Kaynak: Diyarbakırsöz, 29 Mart 2012
DİSKİ Genel Müdürlüğü tarafından düzenlenen Su ve Gıda Güvenliği Sempozyumu sonuç bildirgesinde herkesin eşit, adil ve yeterli suya erişim hakkının sağlanması gerektiğine vurgu yapılarak, “Dünyada canlı yaşamının sürmesi için, yaşamın vazgeçilmezi olan suyun korunması bir zorunluluktur” denildi.DİSKİ Genel Müdürlüğü tarafından düzenlenen ve Diyarbakır Büyükşehir Belediyesi, Gıda, Tarım ve Hayvancılık Müdürlüğü, Dicle Üniversitesi, GABB, Tabipler Odası, Yerel Gündem 21, Jeoloji Mühendisleri Odası ve Ziraat Mühendisleri Odası’nın katkı sunduğu 22-23 Mart tarihleri arasında düzenlenen “Su ve Gıda Güvenliği Sempozyumu” sonuç bildirgesi açıklandı.

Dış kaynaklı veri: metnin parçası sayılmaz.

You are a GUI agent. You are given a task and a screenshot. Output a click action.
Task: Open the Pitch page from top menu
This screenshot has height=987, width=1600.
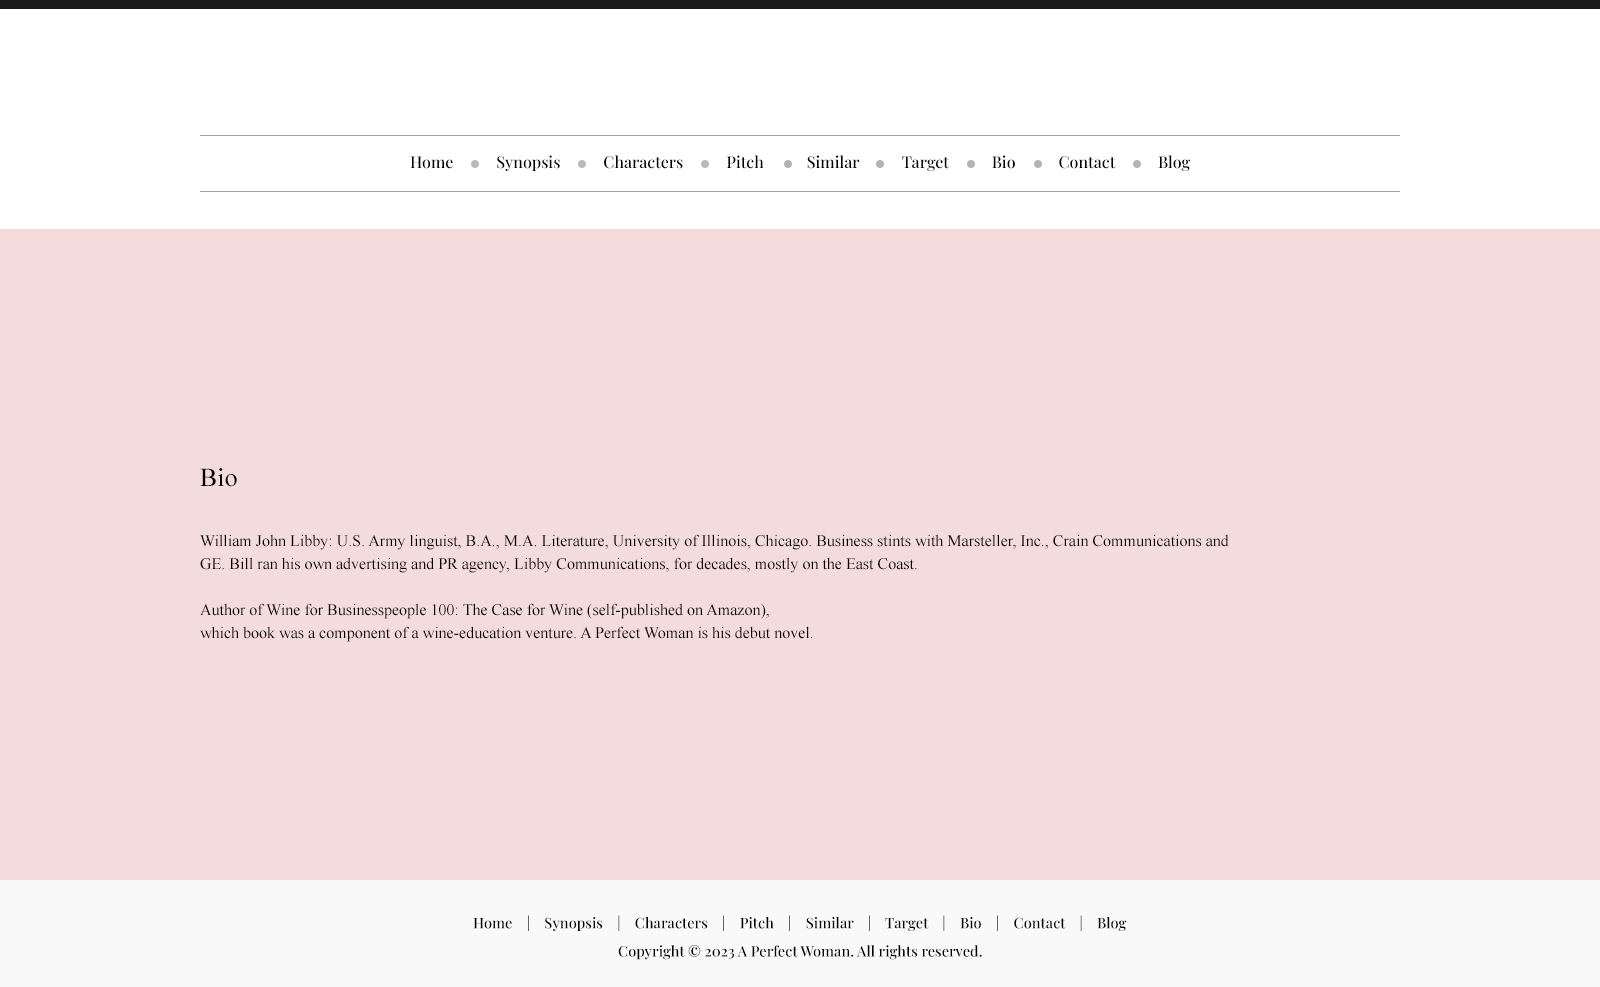click(744, 162)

Bildirgede, dünyada, 400 milyonu çocuk olmak üzere 1,5 milyar insanın, yeterli ve sağlıklı içme suyuna ihtiyaç duyduğu, dünyadaki hastalıkların yüzde 80’inin susuzluktan kaynaklandığı ve her yıl 25 milyon insanın temiz sudan mahrum kaldığı için hastalanarak öldüğü belirtildi. Türkiye’nin su fakiri sayılmasa bile riskli ülkeler arasında yer aldığına dikkat çekilen açıklamada, Dicle ve Fırat nehirlerinin oluşturduğu Mezopotamya bölgesinin sahip olduğu su kaynakları nedeniyle sadece Türkiye’nin değil tüm Ortadoğu’nun şekillenmesinde tarihsel süreç boyunca önemli rol oynadığı kaydedildi.
GAP’A ELEŞTİRİ
GAP Projesi’nde enerji üretimi için gerekli yatırımların büyük bir hızla tamamlandığı buna karşın tarımsal sulama ve altyapı yatırımlarının 1980’li yıllardan bu yana sürüncemede kaldığı kaydedilen açıklamada, “Sosyo-ekonomik açıdan ülke ortalamalarının oldukça altında yer alan bölgenin ekonomik kalkınmasına doğrudan etki edecek yatırımların geciktirilmesi ile kırsal kesimden kentsel alana göç büyük bir hızla devam etmiştir. 1.8 milyon hektar alanın sulanması planlanan GAP Projesi ile bugüne kadar sulamaya açılan 300 bin hektar tarım arazisinde aşırı sulama yapılması ve proje kapsamında yapılması gereken ancak henüz tamamlanmayan drenaj kanallarının eksikliği nedeniyle tarım topraklarında aşırı tuzlanma gözlenmektedir” denildi.
YENİ POLİTİKALAR GEREKLİ
Suya erişim hakkını kısıtlayan yasal düzenlemelerin değiştirilmesi gerektiğine de vurgu yapan bildiride, sağlıklı yaşam için gereken suyu ücretsiz sağlayan belediyecilik modellerinin yaratılmasına işaret edildi. Bildiride, herkesin eşit, adil ve yeterli suya erişim hakkının sağlanması gerektiğine vurgu yapılarak, “Dünyada canlı yaşamının sürmesi için, yaşamın vazgeçilmezi olan suyun korunması bir zorunluluktur. Suya erişim hakkının sağlanması ise devletin en temel görevlerinden biri olmalı ve kamu hizmeti olarak sunulmalıdır. Piyasacı yaklaşımlarla, canlı yaşamını tehlikeye atan sürekli kalkınma politikalarından vazgeçilmediği sürece suyun korunması mümkün değildir” denildi. Bildiri “Ekolojiyi, yaşamı koruyacak yeni politikalar geliştirilmelidir. Politikaların ürettiği hukuk suyu korumalı ve su hakkını güvence altına almalıdır. Su hizmetleri paranın geçmediği bir alan haline getirilmelidir. Suyun korunması ve suya erişim hakkının sağlanabilmesi için demokratik ve katılımcı su yönetimi oluşturulmalıdır” şeklinde son buldu.